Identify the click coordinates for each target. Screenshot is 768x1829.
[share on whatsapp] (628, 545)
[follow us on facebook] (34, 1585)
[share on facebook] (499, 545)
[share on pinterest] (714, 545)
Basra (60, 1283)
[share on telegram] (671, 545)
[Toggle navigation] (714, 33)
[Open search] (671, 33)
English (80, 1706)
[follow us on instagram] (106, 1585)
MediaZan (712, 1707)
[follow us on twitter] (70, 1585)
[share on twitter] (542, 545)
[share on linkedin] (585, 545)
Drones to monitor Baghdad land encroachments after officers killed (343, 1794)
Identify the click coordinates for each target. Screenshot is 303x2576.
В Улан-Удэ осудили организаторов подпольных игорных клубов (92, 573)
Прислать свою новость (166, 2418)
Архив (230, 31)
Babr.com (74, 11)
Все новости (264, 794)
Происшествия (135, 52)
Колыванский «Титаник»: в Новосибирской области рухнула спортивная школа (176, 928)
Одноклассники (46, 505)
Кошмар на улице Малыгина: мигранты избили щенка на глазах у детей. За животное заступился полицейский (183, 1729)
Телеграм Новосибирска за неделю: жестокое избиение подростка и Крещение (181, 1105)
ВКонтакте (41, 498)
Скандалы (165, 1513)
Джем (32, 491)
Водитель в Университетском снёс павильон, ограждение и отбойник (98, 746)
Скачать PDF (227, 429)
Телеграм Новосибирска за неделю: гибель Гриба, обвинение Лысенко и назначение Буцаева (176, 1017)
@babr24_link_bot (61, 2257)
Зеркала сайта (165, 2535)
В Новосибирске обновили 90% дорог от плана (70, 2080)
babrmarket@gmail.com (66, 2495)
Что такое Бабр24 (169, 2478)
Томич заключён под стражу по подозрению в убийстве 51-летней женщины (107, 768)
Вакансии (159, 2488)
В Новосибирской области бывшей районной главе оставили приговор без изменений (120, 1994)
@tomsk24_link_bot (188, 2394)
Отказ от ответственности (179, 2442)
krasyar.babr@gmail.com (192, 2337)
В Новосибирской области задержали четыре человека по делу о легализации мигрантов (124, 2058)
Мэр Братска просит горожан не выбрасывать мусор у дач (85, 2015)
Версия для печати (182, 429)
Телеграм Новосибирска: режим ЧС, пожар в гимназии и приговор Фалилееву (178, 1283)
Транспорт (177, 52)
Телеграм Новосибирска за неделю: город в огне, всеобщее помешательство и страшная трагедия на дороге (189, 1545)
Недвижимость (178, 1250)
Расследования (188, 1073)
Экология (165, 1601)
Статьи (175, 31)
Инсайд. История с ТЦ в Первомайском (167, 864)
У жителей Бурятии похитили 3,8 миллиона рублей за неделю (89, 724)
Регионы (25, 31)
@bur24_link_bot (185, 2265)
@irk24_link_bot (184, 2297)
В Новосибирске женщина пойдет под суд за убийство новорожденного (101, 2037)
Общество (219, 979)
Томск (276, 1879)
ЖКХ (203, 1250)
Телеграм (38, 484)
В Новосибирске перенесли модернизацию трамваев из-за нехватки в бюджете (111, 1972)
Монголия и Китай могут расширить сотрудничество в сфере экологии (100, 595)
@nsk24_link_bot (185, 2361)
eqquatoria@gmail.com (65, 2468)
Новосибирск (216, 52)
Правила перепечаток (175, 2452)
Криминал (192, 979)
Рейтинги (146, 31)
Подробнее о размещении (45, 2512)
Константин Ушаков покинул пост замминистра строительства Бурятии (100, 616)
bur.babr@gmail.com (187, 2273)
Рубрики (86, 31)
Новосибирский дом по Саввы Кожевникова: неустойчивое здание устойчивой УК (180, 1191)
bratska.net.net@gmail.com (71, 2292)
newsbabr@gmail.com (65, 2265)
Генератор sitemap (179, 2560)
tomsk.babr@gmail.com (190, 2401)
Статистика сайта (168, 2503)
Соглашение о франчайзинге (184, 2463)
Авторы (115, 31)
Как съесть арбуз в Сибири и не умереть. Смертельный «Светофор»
○ ○ ○ ○ ○ ○ ○
Try it | Answer with a single number, the count of lines in the data that contain "follow".

Exercise result | 3